%%
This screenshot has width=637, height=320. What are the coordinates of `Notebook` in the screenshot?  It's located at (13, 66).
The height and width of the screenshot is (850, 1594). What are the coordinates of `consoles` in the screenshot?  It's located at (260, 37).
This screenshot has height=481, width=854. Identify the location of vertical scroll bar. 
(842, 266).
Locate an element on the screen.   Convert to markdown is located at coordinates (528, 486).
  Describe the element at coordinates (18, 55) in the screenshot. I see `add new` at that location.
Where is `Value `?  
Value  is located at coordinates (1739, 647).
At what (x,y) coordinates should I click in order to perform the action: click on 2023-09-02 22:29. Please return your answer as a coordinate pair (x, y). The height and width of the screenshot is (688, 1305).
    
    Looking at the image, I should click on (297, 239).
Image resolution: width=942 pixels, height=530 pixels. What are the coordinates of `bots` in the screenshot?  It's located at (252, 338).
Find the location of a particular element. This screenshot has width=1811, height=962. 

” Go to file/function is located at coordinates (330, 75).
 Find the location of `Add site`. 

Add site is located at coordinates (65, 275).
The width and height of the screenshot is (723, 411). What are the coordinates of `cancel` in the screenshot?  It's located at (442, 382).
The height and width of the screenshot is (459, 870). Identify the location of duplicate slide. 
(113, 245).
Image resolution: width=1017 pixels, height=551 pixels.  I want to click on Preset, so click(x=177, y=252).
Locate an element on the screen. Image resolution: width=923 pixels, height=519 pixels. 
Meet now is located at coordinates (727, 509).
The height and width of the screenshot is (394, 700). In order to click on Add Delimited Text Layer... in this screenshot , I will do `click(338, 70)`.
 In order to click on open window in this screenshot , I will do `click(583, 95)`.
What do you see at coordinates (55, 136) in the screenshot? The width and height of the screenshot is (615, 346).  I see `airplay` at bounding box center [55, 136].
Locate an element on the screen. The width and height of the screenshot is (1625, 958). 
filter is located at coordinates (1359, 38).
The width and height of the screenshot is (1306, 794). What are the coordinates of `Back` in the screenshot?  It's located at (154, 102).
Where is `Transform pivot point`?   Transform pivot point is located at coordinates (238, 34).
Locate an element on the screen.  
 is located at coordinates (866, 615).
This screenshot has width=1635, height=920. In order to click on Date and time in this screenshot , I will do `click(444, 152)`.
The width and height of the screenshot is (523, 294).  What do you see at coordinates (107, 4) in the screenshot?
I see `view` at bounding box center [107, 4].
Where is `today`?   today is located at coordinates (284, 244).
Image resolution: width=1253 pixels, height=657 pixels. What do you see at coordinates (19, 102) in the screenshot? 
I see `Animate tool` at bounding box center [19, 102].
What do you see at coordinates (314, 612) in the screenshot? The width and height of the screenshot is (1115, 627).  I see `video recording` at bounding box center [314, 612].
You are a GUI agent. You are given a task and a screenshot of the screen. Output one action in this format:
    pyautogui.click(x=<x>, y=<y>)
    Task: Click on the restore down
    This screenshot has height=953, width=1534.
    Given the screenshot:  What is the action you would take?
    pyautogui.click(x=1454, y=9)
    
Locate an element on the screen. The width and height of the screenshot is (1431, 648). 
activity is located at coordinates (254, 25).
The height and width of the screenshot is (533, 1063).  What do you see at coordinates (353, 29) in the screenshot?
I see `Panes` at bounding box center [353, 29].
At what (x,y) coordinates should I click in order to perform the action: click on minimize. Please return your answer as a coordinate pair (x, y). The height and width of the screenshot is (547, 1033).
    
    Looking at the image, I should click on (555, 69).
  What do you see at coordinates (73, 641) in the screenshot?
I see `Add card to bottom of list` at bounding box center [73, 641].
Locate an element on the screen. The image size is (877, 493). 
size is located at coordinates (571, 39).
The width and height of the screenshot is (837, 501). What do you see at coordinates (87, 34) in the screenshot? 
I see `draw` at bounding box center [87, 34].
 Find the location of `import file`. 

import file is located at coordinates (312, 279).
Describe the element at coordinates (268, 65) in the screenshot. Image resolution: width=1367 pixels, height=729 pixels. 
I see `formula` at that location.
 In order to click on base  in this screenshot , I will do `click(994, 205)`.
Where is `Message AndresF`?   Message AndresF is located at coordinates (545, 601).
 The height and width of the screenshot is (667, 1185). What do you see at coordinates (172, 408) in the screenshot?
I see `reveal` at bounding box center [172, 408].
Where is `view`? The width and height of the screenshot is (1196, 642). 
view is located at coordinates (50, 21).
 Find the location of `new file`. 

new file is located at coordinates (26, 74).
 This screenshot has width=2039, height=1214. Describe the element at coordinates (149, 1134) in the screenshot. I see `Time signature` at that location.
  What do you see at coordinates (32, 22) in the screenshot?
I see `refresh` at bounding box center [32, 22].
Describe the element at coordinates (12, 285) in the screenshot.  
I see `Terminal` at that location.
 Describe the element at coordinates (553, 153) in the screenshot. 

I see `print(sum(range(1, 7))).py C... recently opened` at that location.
%%
(Exercise task): Retype every row above word for word, with nothing added, dropped, or changed.

(Exercise result):
This screenshot has width=637, height=320. What are the coordinates of `Notebook` in the screenshot?  It's located at (13, 66).
The height and width of the screenshot is (850, 1594). What are the coordinates of `consoles` in the screenshot?  It's located at (260, 37).
This screenshot has height=481, width=854. Identify the location of vertical scroll bar. 
(842, 266).
Locate an element on the screen.   Convert to markdown is located at coordinates (528, 486).
  Describe the element at coordinates (18, 55) in the screenshot. I see `add new` at that location.
Where is `Value `?  
Value  is located at coordinates (1739, 647).
At what (x,y) coordinates should I click in order to perform the action: click on 2023-09-02 22:29. Please return your answer as a coordinate pair (x, y). The height and width of the screenshot is (688, 1305).
    
    Looking at the image, I should click on (297, 239).
Image resolution: width=942 pixels, height=530 pixels. What are the coordinates of `bots` in the screenshot?  It's located at (252, 338).
Find the location of a particular element. This screenshot has width=1811, height=962. 

” Go to file/function is located at coordinates (330, 75).
 Find the location of `Add site`. 

Add site is located at coordinates (65, 275).
The width and height of the screenshot is (723, 411). What are the coordinates of `cancel` in the screenshot?  It's located at (442, 382).
The height and width of the screenshot is (459, 870). Identify the location of duplicate slide. 
(113, 245).
Image resolution: width=1017 pixels, height=551 pixels.  I want to click on Preset, so click(x=177, y=252).
Locate an element on the screen. Image resolution: width=923 pixels, height=519 pixels. 
Meet now is located at coordinates (727, 509).
The height and width of the screenshot is (394, 700). In order to click on Add Delimited Text Layer... in this screenshot , I will do `click(338, 70)`.
 In order to click on open window in this screenshot , I will do `click(583, 95)`.
What do you see at coordinates (55, 136) in the screenshot? The width and height of the screenshot is (615, 346).  I see `airplay` at bounding box center [55, 136].
Locate an element on the screen. The width and height of the screenshot is (1625, 958). 
filter is located at coordinates (1359, 38).
The width and height of the screenshot is (1306, 794). What are the coordinates of `Back` in the screenshot?  It's located at (154, 102).
Where is `Transform pivot point`?   Transform pivot point is located at coordinates (238, 34).
Locate an element on the screen.  
 is located at coordinates (866, 615).
This screenshot has width=1635, height=920. In order to click on Date and time in this screenshot , I will do `click(444, 152)`.
The width and height of the screenshot is (523, 294).  What do you see at coordinates (107, 4) in the screenshot?
I see `view` at bounding box center [107, 4].
Where is `today`?   today is located at coordinates (284, 244).
Image resolution: width=1253 pixels, height=657 pixels. What do you see at coordinates (19, 102) in the screenshot? 
I see `Animate tool` at bounding box center [19, 102].
What do you see at coordinates (314, 612) in the screenshot? The width and height of the screenshot is (1115, 627).  I see `video recording` at bounding box center [314, 612].
You are a GUI agent. You are given a task and a screenshot of the screen. Output one action in this format:
    pyautogui.click(x=<x>, y=<y>)
    Task: Click on the restore down
    This screenshot has height=953, width=1534.
    Given the screenshot:  What is the action you would take?
    pyautogui.click(x=1454, y=9)
    
Locate an element on the screen. The width and height of the screenshot is (1431, 648). 
activity is located at coordinates (254, 25).
The height and width of the screenshot is (533, 1063).  What do you see at coordinates (353, 29) in the screenshot?
I see `Panes` at bounding box center [353, 29].
At what (x,y) coordinates should I click in order to perform the action: click on minimize. Please return your answer as a coordinate pair (x, y). The height and width of the screenshot is (547, 1033).
    
    Looking at the image, I should click on (555, 69).
  What do you see at coordinates (73, 641) in the screenshot?
I see `Add card to bottom of list` at bounding box center [73, 641].
Locate an element on the screen. The image size is (877, 493). 
size is located at coordinates (571, 39).
The width and height of the screenshot is (837, 501). What do you see at coordinates (87, 34) in the screenshot? 
I see `draw` at bounding box center [87, 34].
 Find the location of `import file`. 

import file is located at coordinates (312, 279).
Describe the element at coordinates (268, 65) in the screenshot. Image resolution: width=1367 pixels, height=729 pixels. 
I see `formula` at that location.
 In order to click on base  in this screenshot , I will do `click(994, 205)`.
Where is `Message AndresF`?   Message AndresF is located at coordinates (545, 601).
 The height and width of the screenshot is (667, 1185). What do you see at coordinates (172, 408) in the screenshot?
I see `reveal` at bounding box center [172, 408].
Where is `view`? The width and height of the screenshot is (1196, 642). 
view is located at coordinates (50, 21).
 Find the location of `new file`. 

new file is located at coordinates (26, 74).
 This screenshot has width=2039, height=1214. Describe the element at coordinates (149, 1134) in the screenshot. I see `Time signature` at that location.
  What do you see at coordinates (32, 22) in the screenshot?
I see `refresh` at bounding box center [32, 22].
Describe the element at coordinates (12, 285) in the screenshot.  
I see `Terminal` at that location.
 Describe the element at coordinates (553, 153) in the screenshot. 

I see `print(sum(range(1, 7))).py C... recently opened` at that location.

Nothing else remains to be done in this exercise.